Bir GMY ve banka itibarı
Geçen hafta bankacılar en çok bir banka GMY'sinin (Genel Müdür Yardımcısı) istifasını konuştu.
Müthiş Türk olarak adlandırılan iş adamının kurduğu ve büyütüp yabancılara sattığı banka, genç bir genel müdür yardımcısı ile yollarını ayırdı.
Aslında bu sıradan bir olay. Türkiye'de neredeyse 2 ayda bir bankaların genel müdür yardımcıları değişiyor. Biri geliyor biri gidiyor.
Bu genel müdür yardımcısının iş akdinin feshedilmesi özellikle kendi çalışanları başta olmak üzere tüm bankacılar tarafından da çok tartışıldı.
Sosyal medyada gıyabında cenaze namazından tutun da, onun için lokma döktüren bile oldu. Facebook gibi sosyal medyada hakkında yüzlerce yazıldı çizildi.
Hepsi öfke dolu, hepsinde kızgınlık ve en önemlisi eleştiri içeriyor.
Bankacılar bu genç 1.5 yıllık genel müdür yardımcısına neden bu kadar öfke duydular?
Bunun yanıtı bana son bir yılda gelen yüzlerce elektronik postada ve bankacılık kulislerinde.
Genç genel müdür yardımcısının sebep olduğu ağır hedef baskısı, mobbing ve yüzlerce kişinin işinden ve ekmeğinden olması iddiası var.
İtibar yılında itibar kaybı
Aslında bu banka son 2 yıldır bu iddialarla çalkalanıyor.
İtibar yılı ilan ettiği geçen yıl bile uyguladığı politikalar sebebiyle itibar kaybetti.
Bu bankanın aldığı haksız ücretler nedeniyle müşterileri, şubelerinin önünden geçmekten korkar olmuştu.
Öyle ki, hedef diye dayattıkları kredi kartı pos makinasını birçok esnaf bankacının üstüne fırlatmıştır.
Tabii ki olan şube çalışanlarına oluyor.
Bankanın aslında çok iyi bir ismi vardı. Türkiye'de sevilen sayılan bir bankaydı. Ama son yıllarda hızla itibar kaybetti.
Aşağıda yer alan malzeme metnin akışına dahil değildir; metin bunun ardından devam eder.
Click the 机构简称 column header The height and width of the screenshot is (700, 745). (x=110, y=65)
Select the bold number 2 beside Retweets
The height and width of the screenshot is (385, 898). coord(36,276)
Cam kulede oturan üst yönetim aşağıda neler oluyor diye hiç bakmadı. Onlar sadece bilançodaki kâr rakamına baktı.
Kâr geliyorsa her şey mubah hesabı...
Oysa bankanın üst yönetimi gerçekten işi bilen yöneticilerden oluşuyor. Hele CEO koltuğunda ise tam bir duayen var. Ama gelin görün ki, son iki yılda elde edilen kâr rakamı bu CEO'nun da başını aşağı çevirip bakmamasına neden oldu.
Sonuç olarak bankada en son limit tahsis ücreti patladı.
Şube çalışanları tarafından icatçı plaza oğlanları olarak da isimlendirilen, başında o genç GMY'nin bulunduğu ekip, bankanın 9 aylık bilançosunda kârı patlatıp daha çok prim ve aferin almak için bir gecede binlerce hesaptan limit tahsis ücreti adı altında para aldılar.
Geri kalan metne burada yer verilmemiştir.